For TIRFM with inverted microscopes, the incident beam is focused off-axis at the objective back focal plane such that it passes the very periphery of the pupil of a highly refractive objective. The objective’s numerical aperture must be at least 1.38 to exceed the refractive index of a living cell. Thus the incident beam emerges from the front lens into the immersion oil in such a way that it reaches the glass/cell interface in a critical angle and undergoes total internal reflection. The off-axis position of the laser beam determines the incident angle and the depth of the evanescent field accordingly. The further off-centre the alignment is, the larger is the angle and the shallower is the evanescent wave.
Olympus offers a range of special TIRF objectives with very high numerical apertures (NA).
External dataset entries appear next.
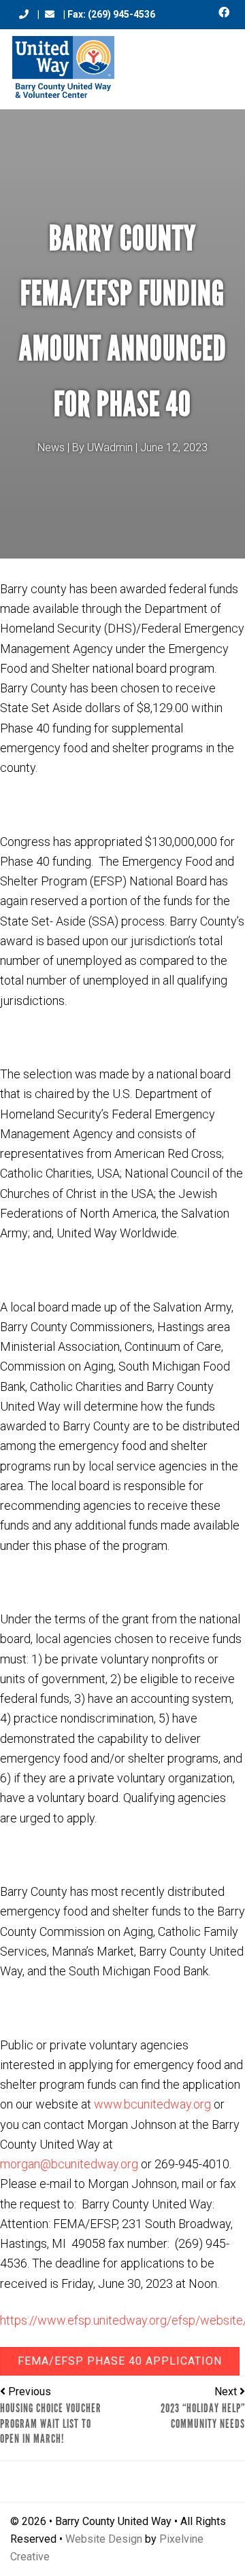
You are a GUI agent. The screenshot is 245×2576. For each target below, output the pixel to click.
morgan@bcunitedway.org (69, 2164)
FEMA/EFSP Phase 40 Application (120, 2360)
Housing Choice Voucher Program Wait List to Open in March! (50, 2423)
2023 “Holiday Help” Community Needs (203, 2416)
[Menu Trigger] (219, 63)
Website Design (103, 2539)
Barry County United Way (63, 69)
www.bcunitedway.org (152, 2104)
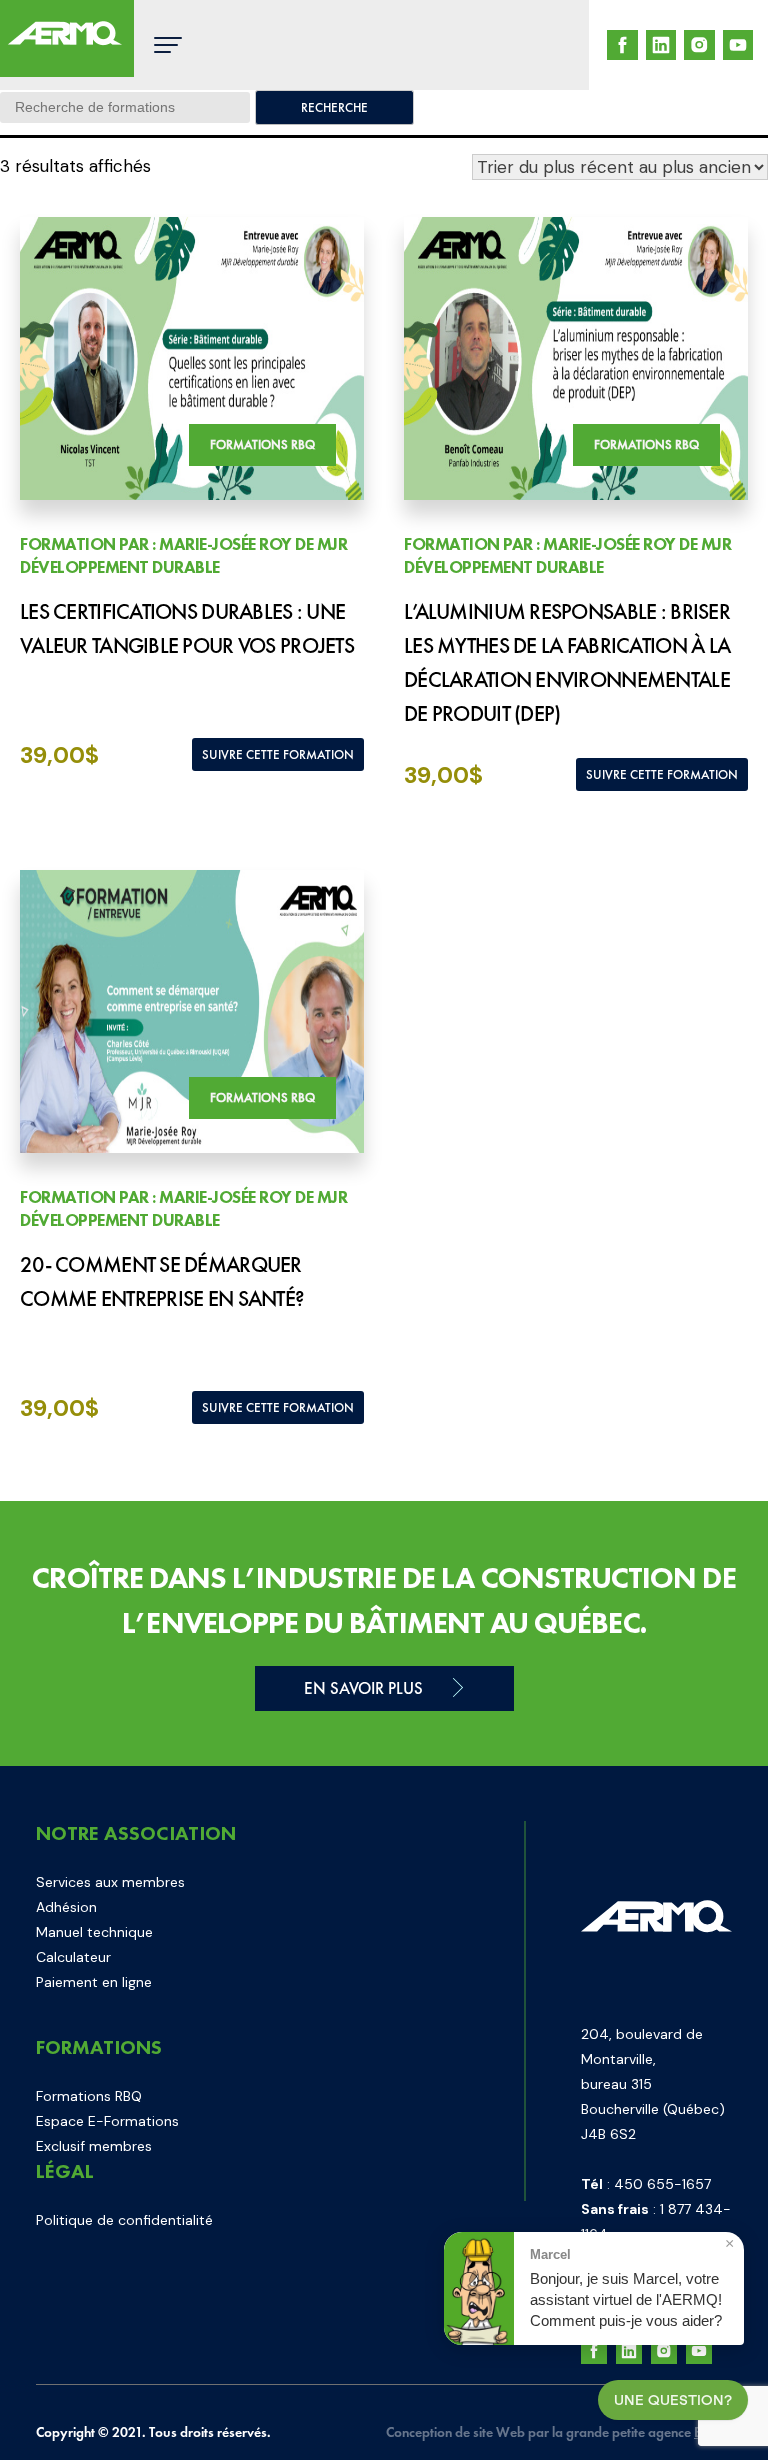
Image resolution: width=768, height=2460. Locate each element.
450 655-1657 (662, 2184)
There are three objectives available with a NA of 1.45 that can be used with conventional immersion oil and cover slips. With the PLAPON60xO/TIRFM-SP, the PLAPO100XO/TIRFM-SP or the new UAPO150xO/TIRFM-SP a penetration depth of the exciting wave around 100 nm is reached. The UAPO150xO/TIRFM is especially designed for single-molecule detection in TIRFM. The APO100XOHR features an unsurpassed NA of 1.65. To match the extreme high NA special high-refraction cover slips and special immersion liquid (diiodomethane) are required. Therefore the objective offers a unique short penetration depth of about 50 nm and high flexibility regarding the marginal angle available for TIR. The 60x and the 150x objec-tives have a temperature correction collar. Common plan apochromatic objectives like 100x with NA = 1.40 can also be employed for TIRFM, but they are less convenient due to the small angle that is available for the total internal reflection.

Applications
The visualisation of molecular interactions on surfaces is of fundamental interest in cell and molecular biology because many molecular transport and signal transduction processes are transmembrane incidents. Examples are binding and triggering of cells by hormones, neurotransmitters and antigens, cell adhesion to surfaces, electron transport in the membrane, cytoskeletal and membrane dynamics, cellular secretion events and vesicular fusion events with membranes. TIRFM is the perfect tool for visualisation of these processes. The extraordinary small depth of field of TIRFM assures that only surface-bound fluorophores are detected. Fluorophores in the surrounding medium remain invisible though they might be in rapid exchange and be present in large excess. This is different from normal widefield illumination where they would create overpowering background fluorescence.
During many experiments it might be desirable to switch rapidly between TIR illumination to observe the surface and standard epi-illumination to investigate the deeper layers of the specimen as well. For example, a transient process may involve simultaneous but not identi-cal processes in the membrane and the cytoplasm. The Olympus BioSystems dualport illuminator for combined TIR and widefield illumination allows the fast and synchronised alternation of the two techniques. The techniques of TIRFM, DIC and other microscopy techniques as FRET, FRAP and FLIM can also be combined.